Information supplied below:
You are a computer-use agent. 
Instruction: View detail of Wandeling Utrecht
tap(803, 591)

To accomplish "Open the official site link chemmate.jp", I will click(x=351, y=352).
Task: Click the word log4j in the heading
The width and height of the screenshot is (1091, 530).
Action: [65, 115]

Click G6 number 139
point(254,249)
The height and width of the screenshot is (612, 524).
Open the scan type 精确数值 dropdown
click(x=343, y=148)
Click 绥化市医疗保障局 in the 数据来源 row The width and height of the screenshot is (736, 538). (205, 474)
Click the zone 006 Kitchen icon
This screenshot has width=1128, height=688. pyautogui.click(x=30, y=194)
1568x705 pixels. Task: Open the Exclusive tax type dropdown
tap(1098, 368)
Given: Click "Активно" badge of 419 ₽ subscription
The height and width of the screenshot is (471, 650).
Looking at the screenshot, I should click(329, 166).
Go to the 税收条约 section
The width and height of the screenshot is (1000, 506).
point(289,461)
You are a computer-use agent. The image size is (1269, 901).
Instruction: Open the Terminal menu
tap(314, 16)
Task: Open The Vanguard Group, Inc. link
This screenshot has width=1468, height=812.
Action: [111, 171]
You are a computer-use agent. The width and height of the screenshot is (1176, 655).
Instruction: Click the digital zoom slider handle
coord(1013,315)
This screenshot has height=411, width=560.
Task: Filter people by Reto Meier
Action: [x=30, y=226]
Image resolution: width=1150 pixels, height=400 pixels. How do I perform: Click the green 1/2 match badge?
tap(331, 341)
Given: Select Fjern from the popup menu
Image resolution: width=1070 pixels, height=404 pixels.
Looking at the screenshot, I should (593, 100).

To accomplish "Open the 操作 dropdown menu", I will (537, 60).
End of Information supplied.
(Assignment)
Transcribe all of the data exactly, leaving no line out.

(Solved exercise)
You are a computer-use agent. 
Instruction: View detail of Wandeling Utrecht
tap(803, 591)

To accomplish "Open the official site link chemmate.jp", I will click(x=351, y=352).
Task: Click the word log4j in the heading
The width and height of the screenshot is (1091, 530).
Action: [65, 115]

Click G6 number 139
point(254,249)
The height and width of the screenshot is (612, 524).
Open the scan type 精确数值 dropdown
click(x=343, y=148)
Click 绥化市医疗保障局 in the 数据来源 row The width and height of the screenshot is (736, 538). (205, 474)
Click the zone 006 Kitchen icon
This screenshot has width=1128, height=688. pyautogui.click(x=30, y=194)
1568x705 pixels. Task: Open the Exclusive tax type dropdown
tap(1098, 368)
Given: Click "Активно" badge of 419 ₽ subscription
The height and width of the screenshot is (471, 650).
Looking at the screenshot, I should click(329, 166).
Go to the 税收条约 section
The width and height of the screenshot is (1000, 506).
point(289,461)
You are a computer-use agent. The image size is (1269, 901).
Instruction: Open the Terminal menu
tap(314, 16)
Task: Open The Vanguard Group, Inc. link
This screenshot has width=1468, height=812.
Action: [111, 171]
You are a computer-use agent. The width and height of the screenshot is (1176, 655).
Instruction: Click the digital zoom slider handle
coord(1013,315)
This screenshot has height=411, width=560.
Task: Filter people by Reto Meier
Action: [x=30, y=226]
Image resolution: width=1150 pixels, height=400 pixels. How do I perform: Click the green 1/2 match badge?
tap(331, 341)
Given: Select Fjern from the popup menu
Image resolution: width=1070 pixels, height=404 pixels.
Looking at the screenshot, I should (593, 100).

To accomplish "Open the 操作 dropdown menu", I will (537, 60).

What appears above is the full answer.